Era nato a Fucecchio il 14 febbraio 1879. I suoi genitori si
chiamavano Raffaello e Checchi Edvige.
Giuseppe Montanelli era zio paterno dell’altrettanto celebre
giornalista Indro Montanelli.
Il
15 novembre 1965 la
televisione italiana nella rubrica CRONACHE ITALIANE dedico un
servizio al baritono fucecchiese Giuseppe Montanelli, fratello
del padre di Indro Montanelli.
Il conduttore Massimo Valentini intervistò a Fucecchio Ornato
Brucci (musicologo locale, Presidente dell’associazione
lirico sinfonica di Fucecchio e tappezziere) e il tenore Luigi
Tavolari.
La ripresa televisiva venne effettuata da Nedo Guerrieri,
fucecchiese, nella bottega dove il Brucci faceva “le
materasse” in Via Verdi N. 1.
Giuseppe Montanelli era nato a Fucecchio in via Arturo Checchi
n. 19 il 14 febbraio 1879.
Si sposò a Cerreto Guidi il 30 agosto 1802 con Elisa Turini.
Debuttò, come baritono, a Empoli nel 1906 con l’AMICO FRITZ.
Sempre ad Empoli nel 1910 si esibì nell’AIDA.
Nel gennaio del 1916 cantò nell’AIDA alla Scala di Milano.
Il 19 marzo 1916 cantò di nuovo alla Scala in ISABEAU.
Nella stagione lirica 1926-1927 si esibì nel teatro argentino
Trianon di Beuenos Aires dove cantò in RIGOLETTO e nei
PAGLIACCI (venne ascoltato ed applaudito dal concittadino Gino
Masi).
Giuseppe Montanelli, vedovo e senza figli si spense a
Fucecchio il 4 gennaio 1963.
Il 9 gennaio 1966, per iniziativa di Ornato Brucci, venne
scoperta, alla presenza delle autorità locali e del nipote
Indro Montanelli accompagnato dalla madre, una lapide
collocata sulla facciata della casa natia in via Arturo
Checchi.

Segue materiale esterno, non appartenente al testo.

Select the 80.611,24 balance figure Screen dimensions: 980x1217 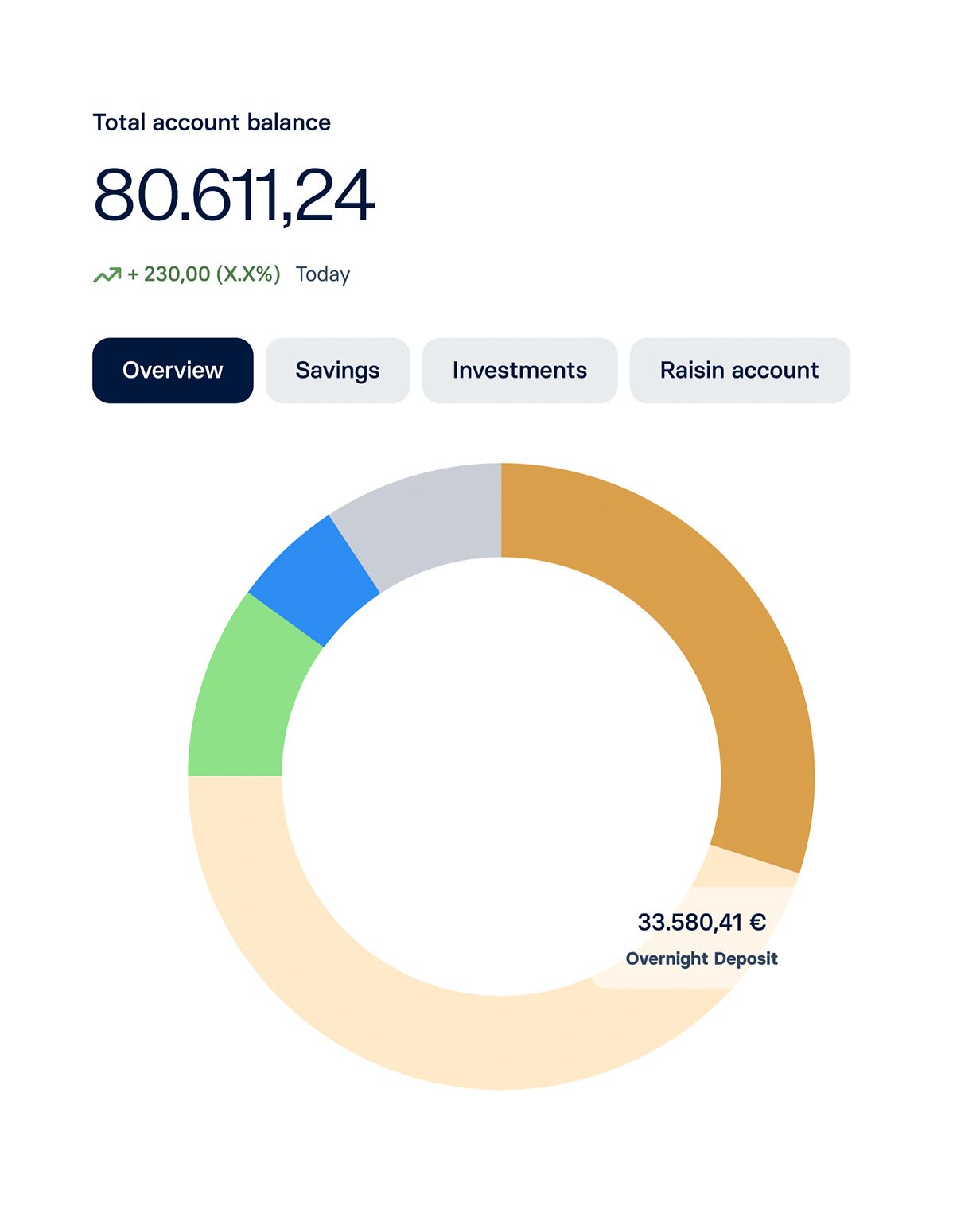point(234,196)
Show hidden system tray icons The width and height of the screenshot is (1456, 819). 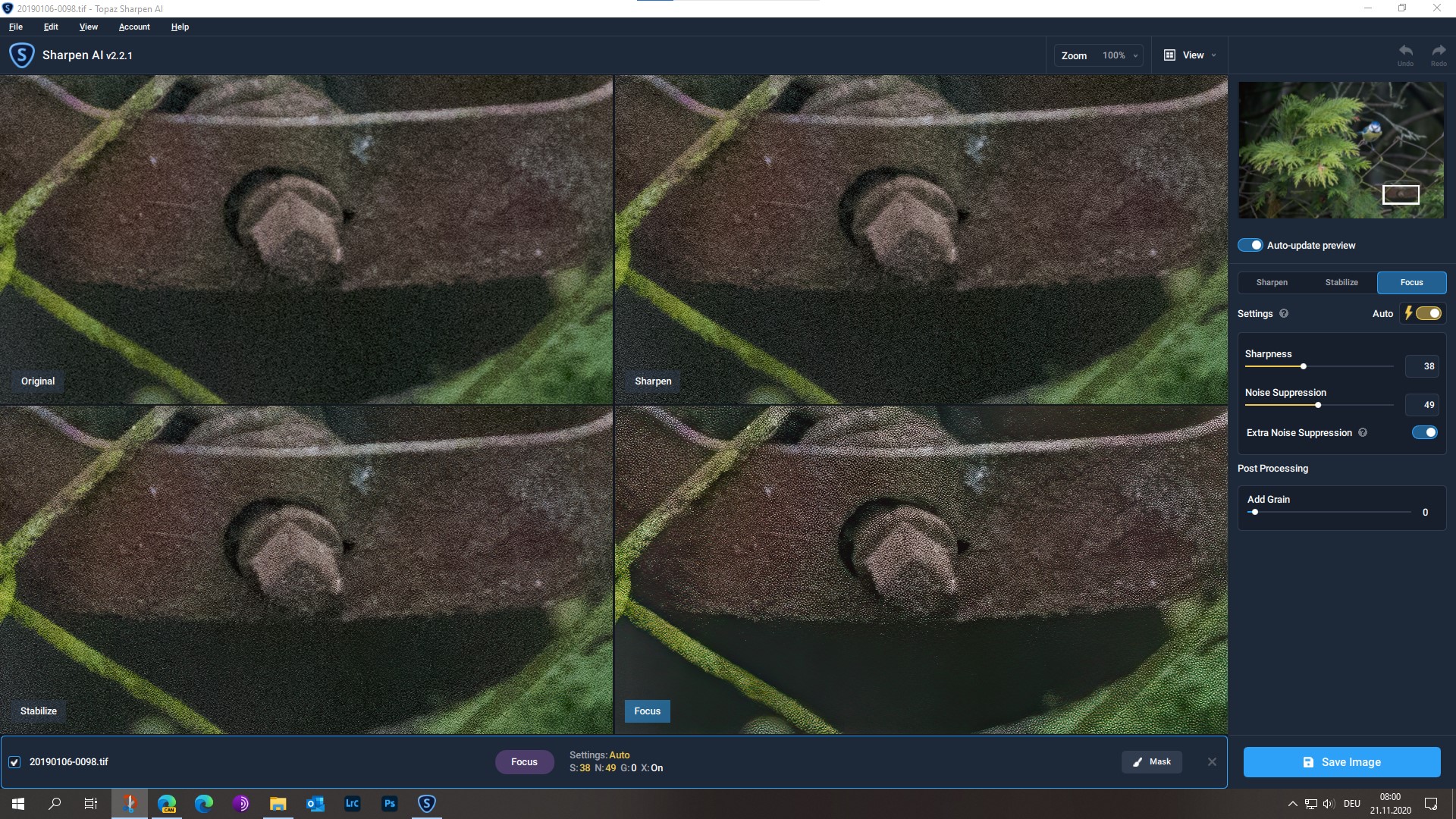coord(1292,804)
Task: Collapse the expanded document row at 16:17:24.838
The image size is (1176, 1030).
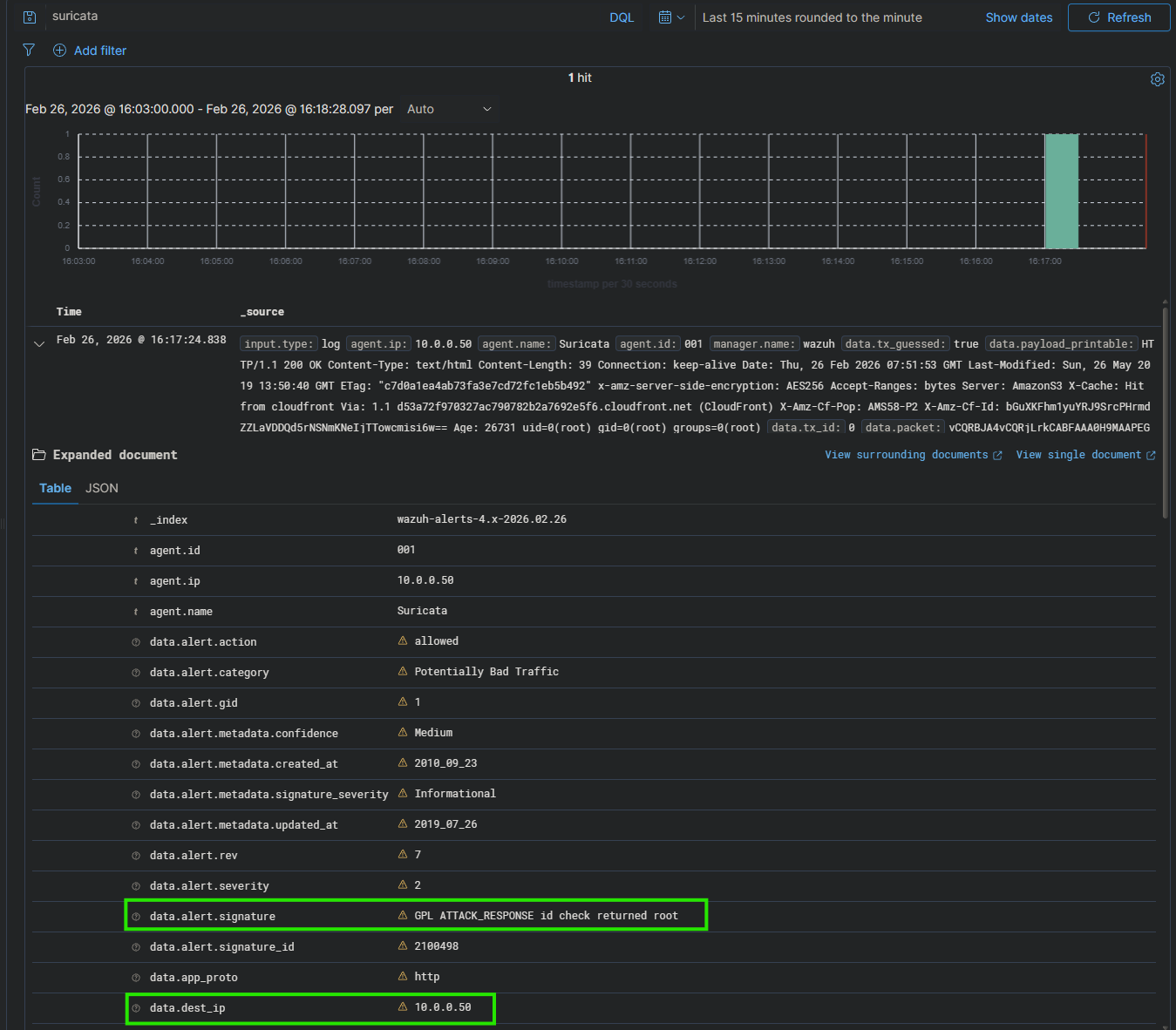Action: 39,344
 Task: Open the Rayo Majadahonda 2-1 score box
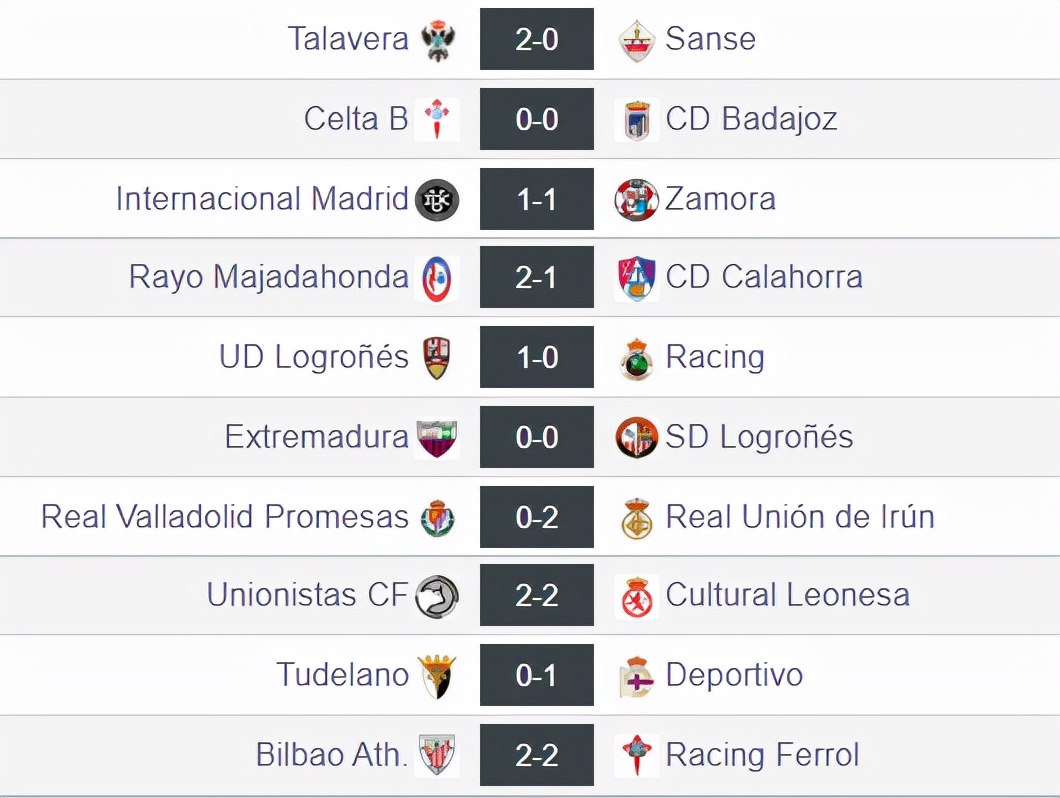(x=537, y=278)
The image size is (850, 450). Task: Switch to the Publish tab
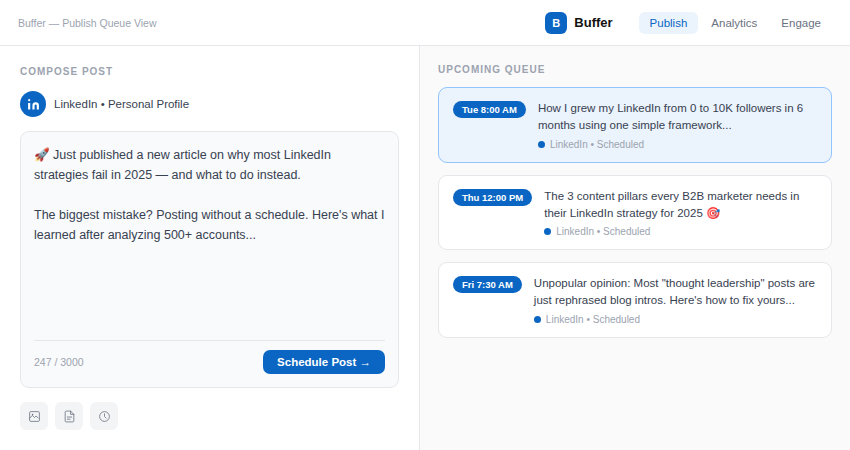(668, 23)
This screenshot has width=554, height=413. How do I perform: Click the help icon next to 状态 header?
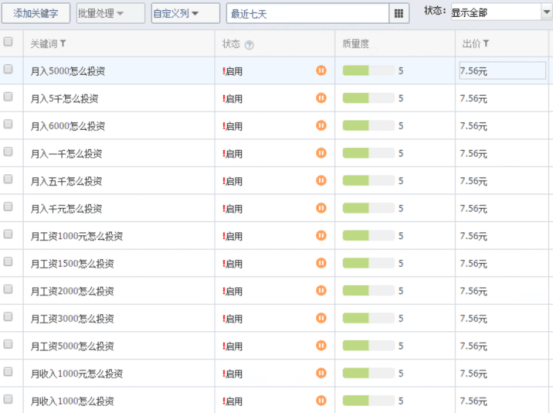pyautogui.click(x=249, y=45)
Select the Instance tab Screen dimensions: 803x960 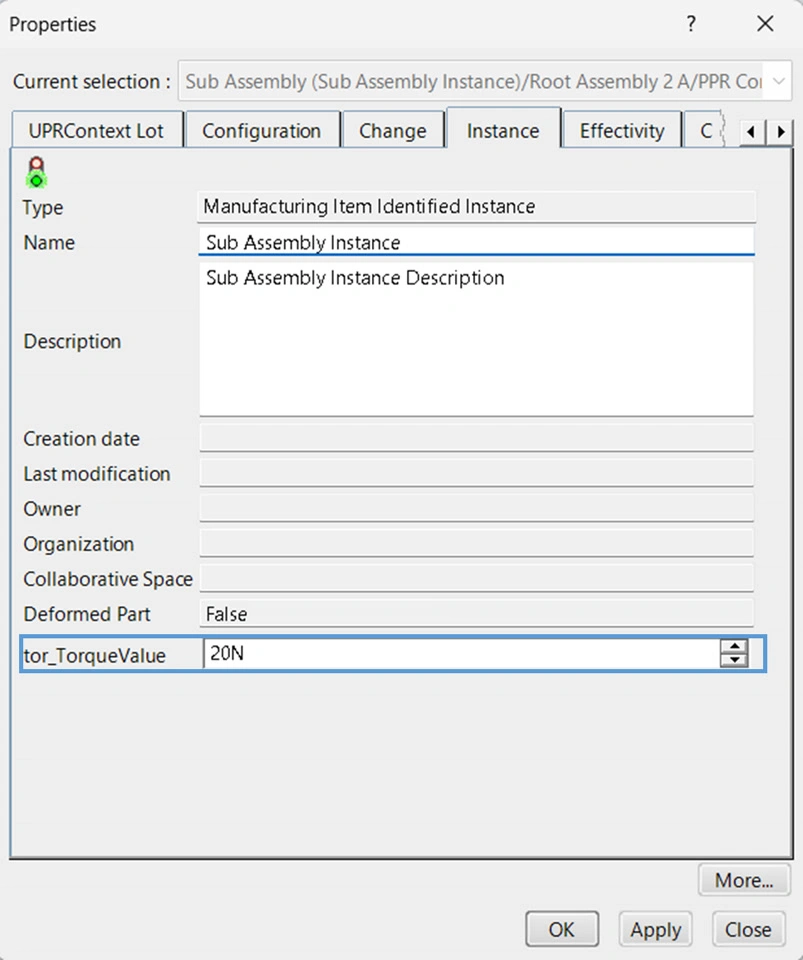503,131
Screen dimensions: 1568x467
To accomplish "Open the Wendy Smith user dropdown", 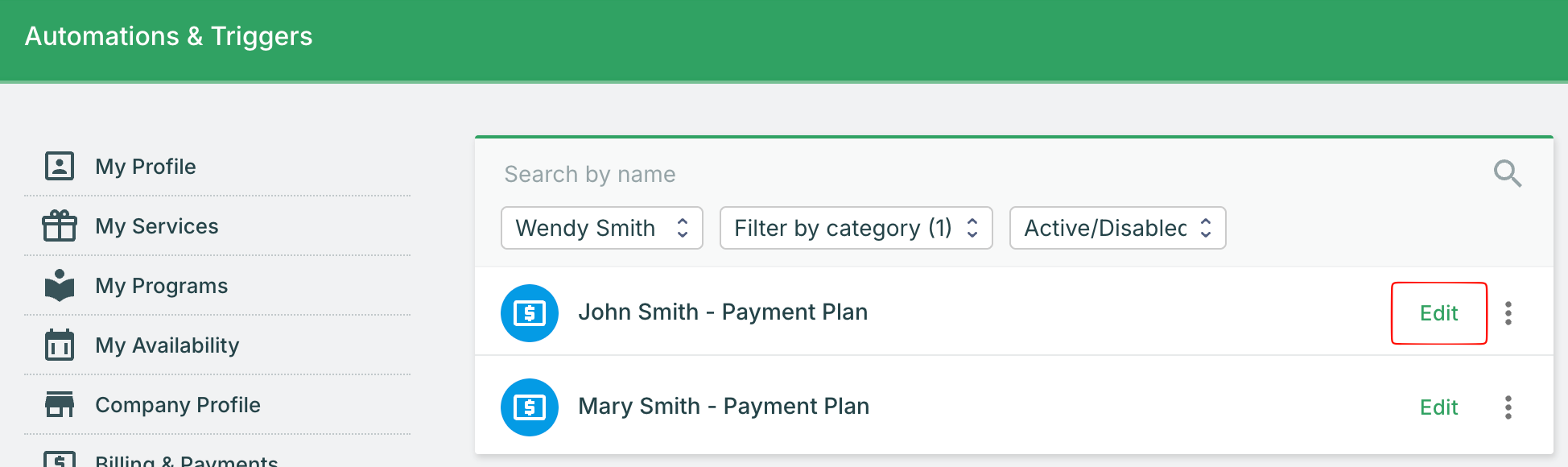I will pos(601,228).
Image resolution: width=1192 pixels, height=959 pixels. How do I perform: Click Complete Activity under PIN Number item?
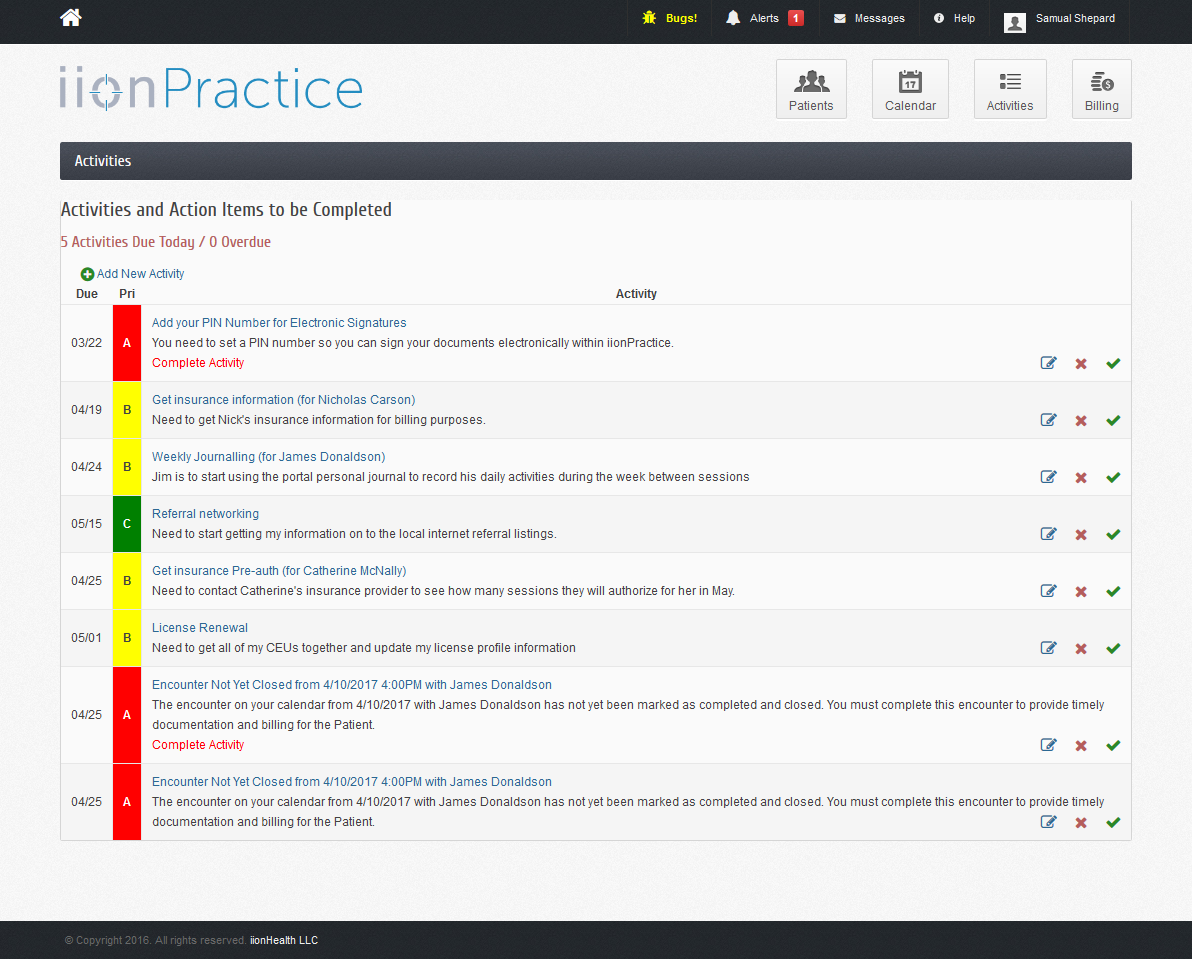point(198,363)
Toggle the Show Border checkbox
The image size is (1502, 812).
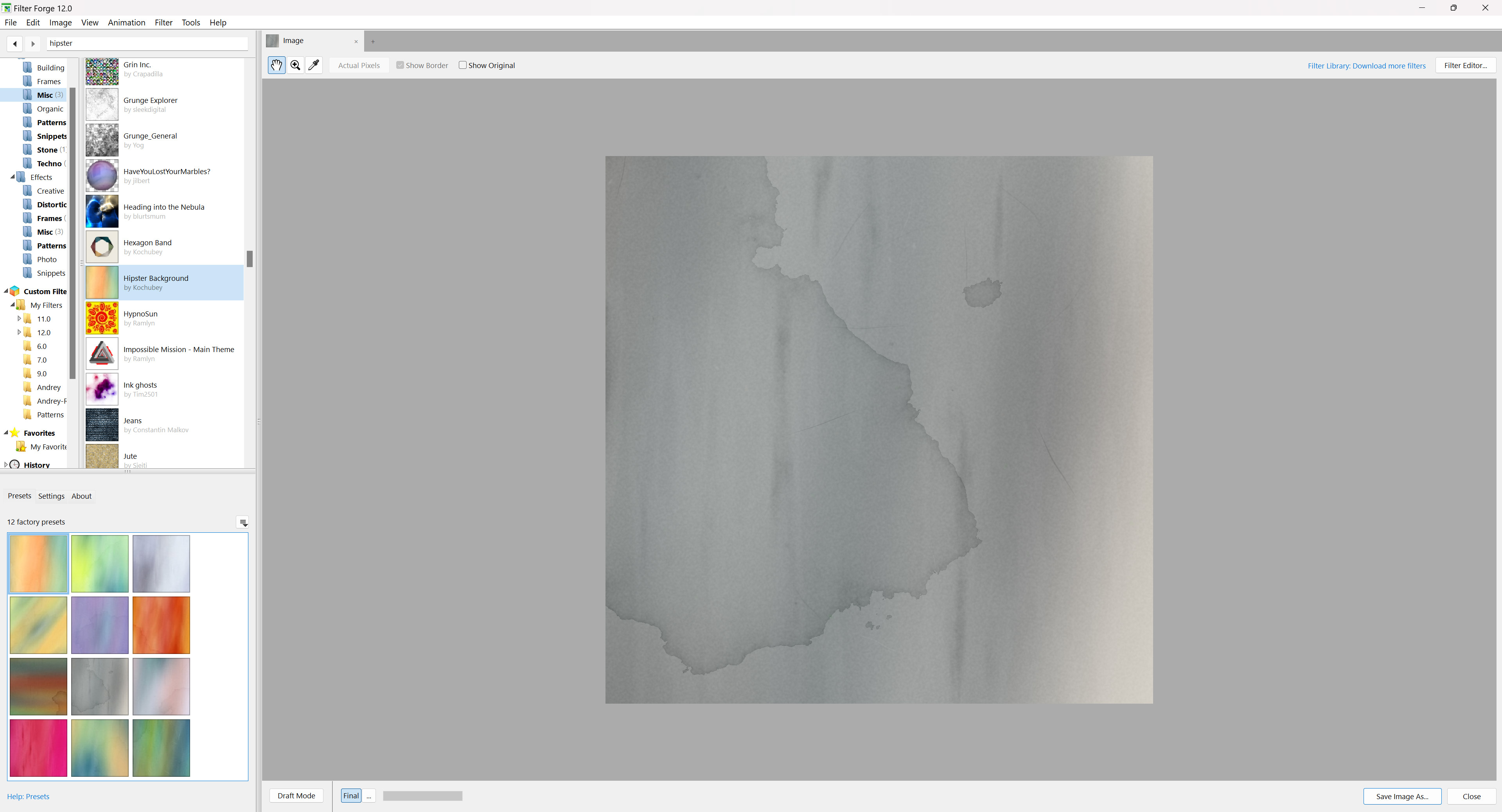(400, 65)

Questo il testo della lapide:
AL BARITONO CONCITTADINO
GIUSEPPE MONTANELLI
CHE L’ARTE DEL BEL CANTO
IN MODO ECCELSO DIVULGO’
IN ITALIA E NEL MONDO
QUI OVE NACQUE
Fucecchio A PERENNE RICORDO
NEL III ANNIVERSARIO
DELLA MORTE. 4-1-1966
Il
13 febbraio 1966
morì a S. Miniato il pittore Antonio Luigi Gaioni autore
degli affreschi dipinti sul catino del coro e sulle pareti e
sulle volte del transetto della Collegiata di Fucecchio.
Nel 1948, l’arciprete don Pietro Stacchini commissiono al
pittore Gaioni l’affrescatura di tutto il transetto e del
coro della Collegiata, una chiesa grandiosa, ma nuda.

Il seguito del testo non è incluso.